Detection of tsunamis is requiring near real-time sea level measurements close to their source areas. Here, traditionally, tide gauges are the preferable source for information. Based on our experience in both sea level measurements with tide gauges and GNSS technology, our Section has installed a network of GNSS-controlled tide gauges around the Indian Ocean (GITEWS). In addition, several tide gauges without GNSS have been installed too.

The GNSS-controlled tide gauges are based on our ROMPS concept. Each station has different tide gauge sensors, a GNSS receiver, meteorological devices, and may have a seismometer connected. An embedded computer manages all attached hardware and provides the platform for data acquisition. Up to three different tide gauge sensors are collecting sea level data preferable every 20 seconds. An on-site algorithm is analyzing the incoming data stream for outliers and is estimating the excess between the actual measurement and a predicted tidal value. If the excess exceeds a threshold, the station is transmitting automatically all recently acquired data to a warning center. For tide gauges in Indonesia, a dedicated tsunami warning center (InaTEWS) can activate the station at any time. In addition, all sea level data is transmitted independently and parallel to IOC for international data exchange.

A meteorological compact sensor samples a range of values (e.g., air temperature, air pressure, wind speed, rain, or humidity) every minute. This data is used in short-term for correcting sea level data for inverse barometric effects, which may hamper the detection or falsification of sea level excesses. On the long-term these measurements can be used to study surge effects or long-term trends in sea level.

For the 2004 tsunami in Indonesia large parts of the islands in northern Sumatra have been vertically displaced during the earthquake, leading to a rapid change in the sea level readings. Therefore, all of our tide gauges in Indonesia have been equipped with GNSS to control the vertical as well as horizontal position.
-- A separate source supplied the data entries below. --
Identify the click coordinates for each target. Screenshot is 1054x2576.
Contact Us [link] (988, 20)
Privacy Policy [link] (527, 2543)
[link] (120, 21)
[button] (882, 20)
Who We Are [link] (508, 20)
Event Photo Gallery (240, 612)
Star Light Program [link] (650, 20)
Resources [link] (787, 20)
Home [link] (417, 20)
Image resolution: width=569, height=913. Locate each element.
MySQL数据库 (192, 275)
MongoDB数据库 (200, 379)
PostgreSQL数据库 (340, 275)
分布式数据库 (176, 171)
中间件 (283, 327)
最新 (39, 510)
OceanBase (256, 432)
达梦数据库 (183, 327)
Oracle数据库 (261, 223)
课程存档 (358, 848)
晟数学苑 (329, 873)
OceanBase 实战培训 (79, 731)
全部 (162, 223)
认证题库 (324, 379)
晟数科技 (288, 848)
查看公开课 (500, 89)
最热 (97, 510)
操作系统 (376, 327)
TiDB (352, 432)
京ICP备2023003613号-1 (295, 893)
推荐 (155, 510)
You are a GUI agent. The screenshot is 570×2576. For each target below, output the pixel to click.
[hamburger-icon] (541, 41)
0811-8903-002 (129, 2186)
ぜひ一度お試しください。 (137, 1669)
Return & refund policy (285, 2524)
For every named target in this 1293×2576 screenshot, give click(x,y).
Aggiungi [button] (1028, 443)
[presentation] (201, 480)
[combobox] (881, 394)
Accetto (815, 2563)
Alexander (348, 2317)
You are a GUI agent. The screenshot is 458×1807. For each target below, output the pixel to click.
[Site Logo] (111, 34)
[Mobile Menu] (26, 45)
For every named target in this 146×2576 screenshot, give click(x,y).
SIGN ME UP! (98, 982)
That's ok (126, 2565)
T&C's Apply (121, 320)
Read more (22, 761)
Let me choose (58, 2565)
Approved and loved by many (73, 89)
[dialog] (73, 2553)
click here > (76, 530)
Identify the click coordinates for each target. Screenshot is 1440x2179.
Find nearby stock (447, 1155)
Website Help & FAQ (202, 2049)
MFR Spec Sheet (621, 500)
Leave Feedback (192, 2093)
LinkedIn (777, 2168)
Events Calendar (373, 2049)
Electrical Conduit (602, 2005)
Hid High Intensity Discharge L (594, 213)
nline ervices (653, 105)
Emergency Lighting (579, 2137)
The GNSS data can be analyzed in case of a strong earthquake to define, whether a vertical displacement happened as well as for using the displacement to constrain the earthquake source parameters.

These, and the other GNSS-controlled tide gauges, serve additionally to the IGS TIGA Working Group and contribution to international projects and initiatives, like GGOS, GCOS or GLOSS.

For our sea level research, the tide gauge data is used for monitoring the stability of radar altimetry measurements, study local and regional sea level change, and contribute to our sea level hazard monitoring program.